■ Exercise details: If pictures appear, leave them out, and return exactly the lines from the one holding "Given: Click the hourglass icon in top bar" through the last line of the listing below.

[Entries supplied Boundary: Start]

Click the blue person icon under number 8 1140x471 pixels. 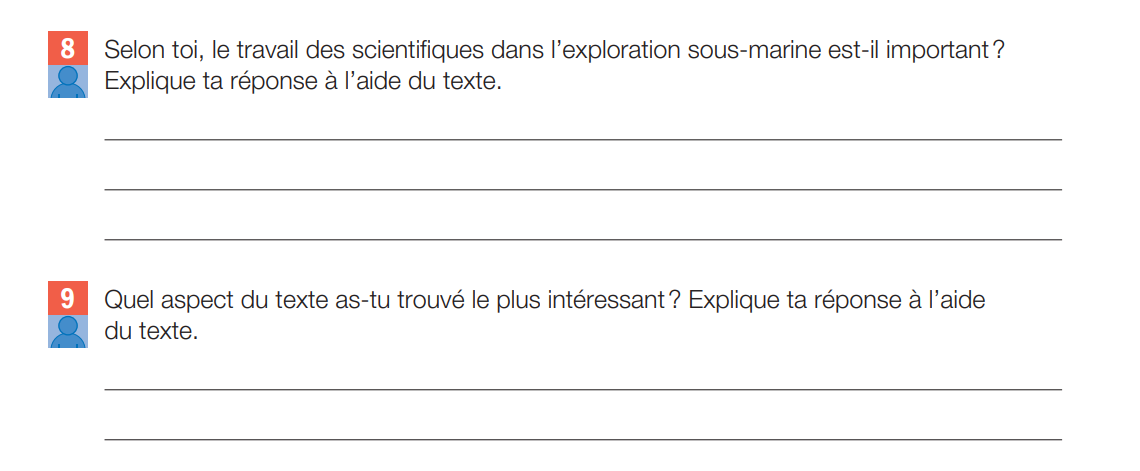point(68,81)
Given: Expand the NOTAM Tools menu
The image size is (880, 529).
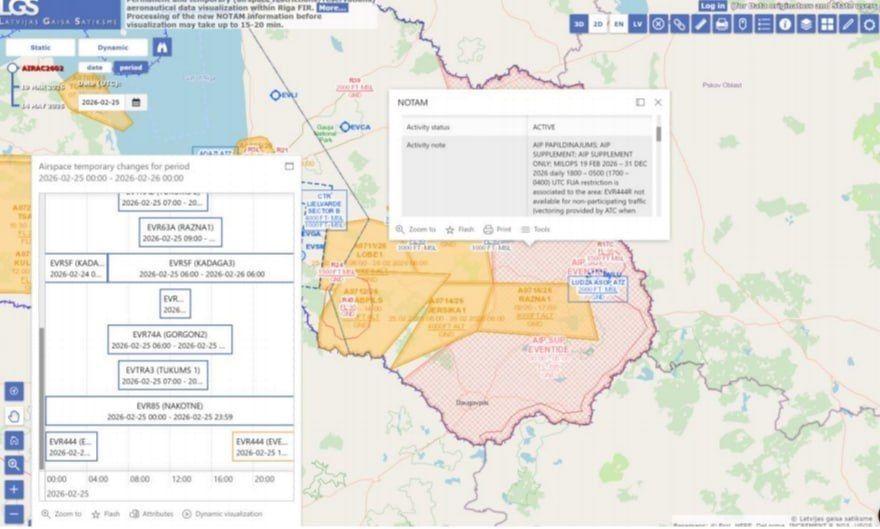Looking at the screenshot, I should tap(535, 229).
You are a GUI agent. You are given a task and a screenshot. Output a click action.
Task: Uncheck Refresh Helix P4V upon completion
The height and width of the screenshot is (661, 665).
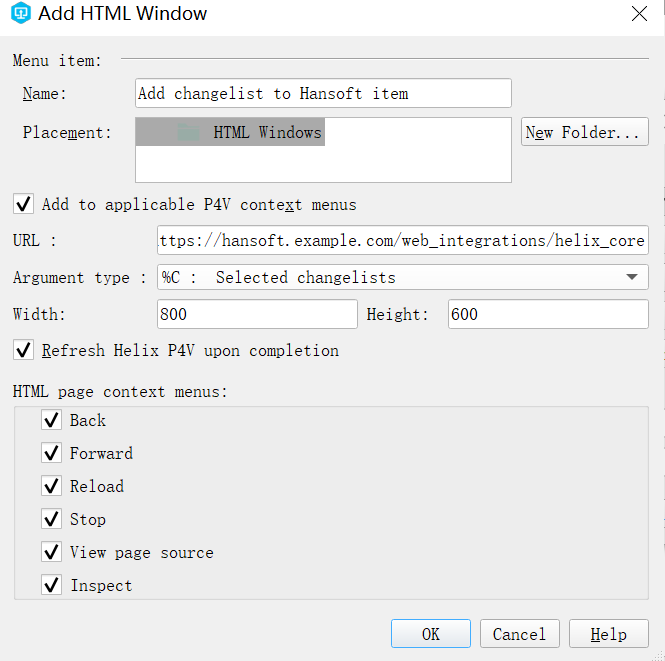point(23,351)
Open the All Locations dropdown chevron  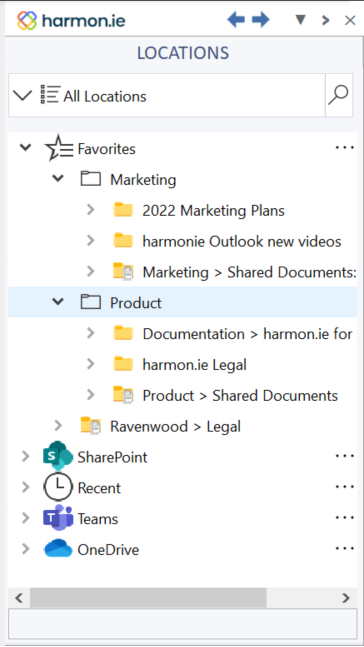coord(22,96)
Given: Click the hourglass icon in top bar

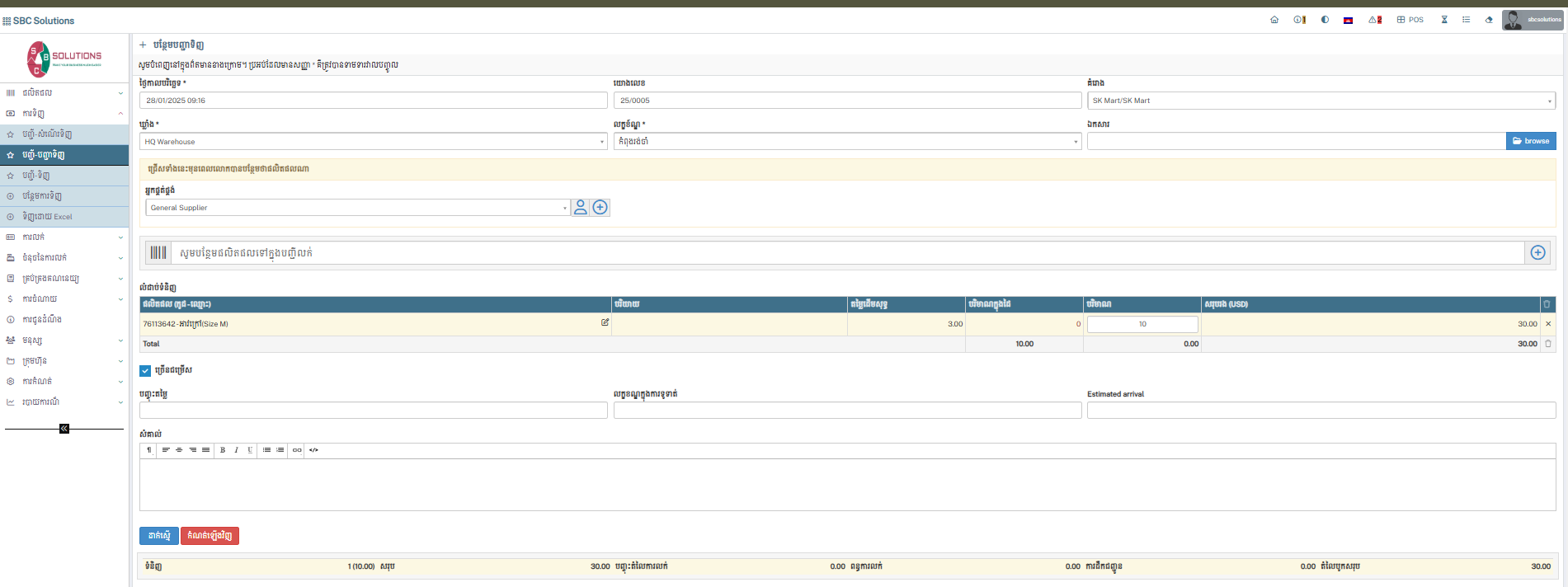Looking at the screenshot, I should [1444, 20].
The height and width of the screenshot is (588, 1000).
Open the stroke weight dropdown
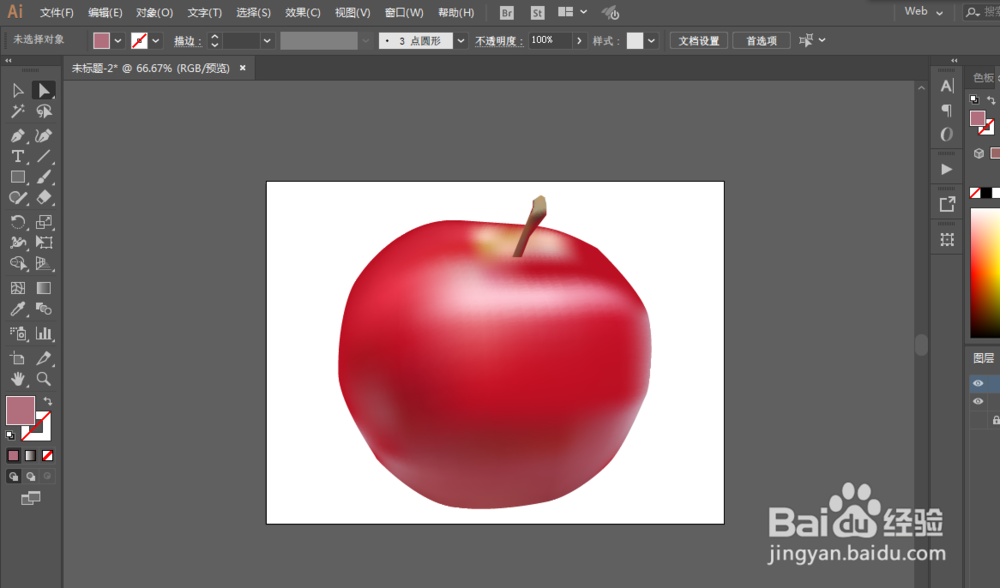pyautogui.click(x=267, y=41)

[Entries supplied Boundary: End]

■ Exercise answer:
Given: Click the hourglass icon in top bar

Looking at the screenshot, I should [1444, 20].
The height and width of the screenshot is (588, 1000).
Open the stroke weight dropdown
pyautogui.click(x=267, y=41)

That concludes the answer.